The House Financial Services Committee approved a bill by Rep. Carolyn Maloney Thursday that would rein in a slew of common credit card practices. The committee approved the measure with a vote of 39 to 27 including two Republicans who cosponored the bill Reps. Walter Jones and Chris Shays.
The Senate is not expected to touch the issue this year and the bill's outlook in the House is also in doubt. Lawmakers said the vote was intended to send a message to the Federal Reserve Board not to weaken its proposal to ban unfair and deceptive card practices.
The bill largely mirrors that plan but adds a few additional provisions. It would prohibit raising rates on existing debt except when a consumer pays a bill 30 days or more late, a promotional rate expires, or an index tied to the rate increases. The bill would ban double cycle billing, place restrictions on fees and bar minors from obtaining cards.
The bill's fate had been in doubt up until the final moments. Chairman Barney Frank said earlier in the day Thursday he was not sure the bill, which he supported, would pass. He said it was possible a substitute measure from Rep. Mike Castle, R-Del., which would have gutted the bill and replaced it with a nonbinding resolution supporting the Fed proposal, would pass instead. But the House Financial Services Committee rejected the Castle substitute 39 to 28.
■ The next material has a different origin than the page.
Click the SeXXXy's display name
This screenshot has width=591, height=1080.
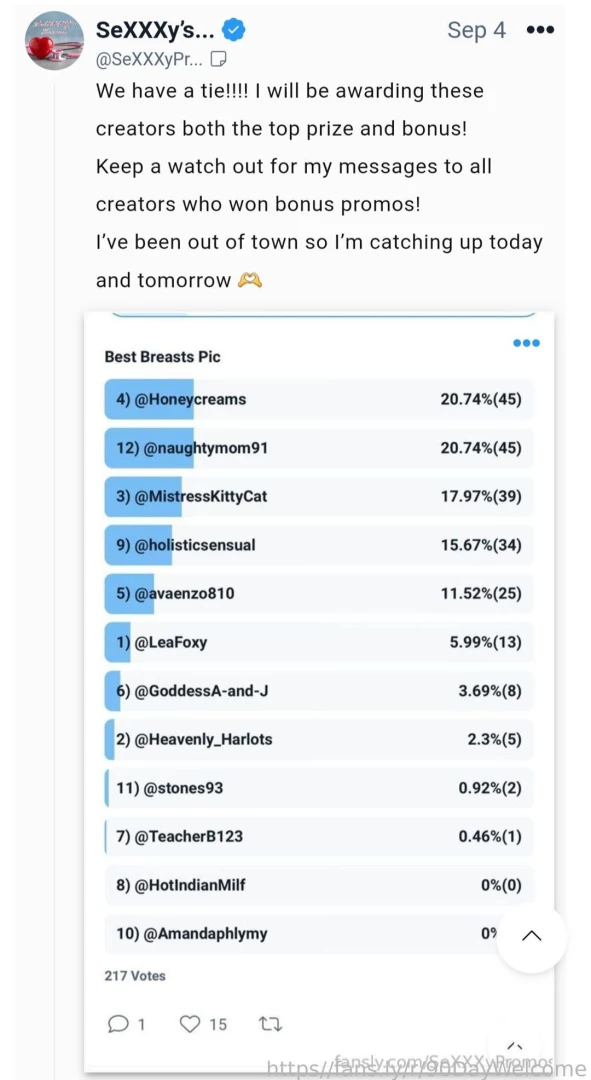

The committee voted 57 to 9 to add an amendment by Rep. Mel Watt, D-N.C. that clarified nothing in the bill was meant to impede the Fed from finalizing its card proposal by yearend. It also said that the new regulatory standards would apply to transactions 30 days after it had been adopted. The measure is meant to clear up concerns by the banking industry that by defining practices as unfair or deceptive banks could be sued for previous practices.
The committee rejected an amendment 39 to 27 by Rep. Gary Ackerman, D-N.Y., that would have banned card companies from charging customers to pay bills online or by phone.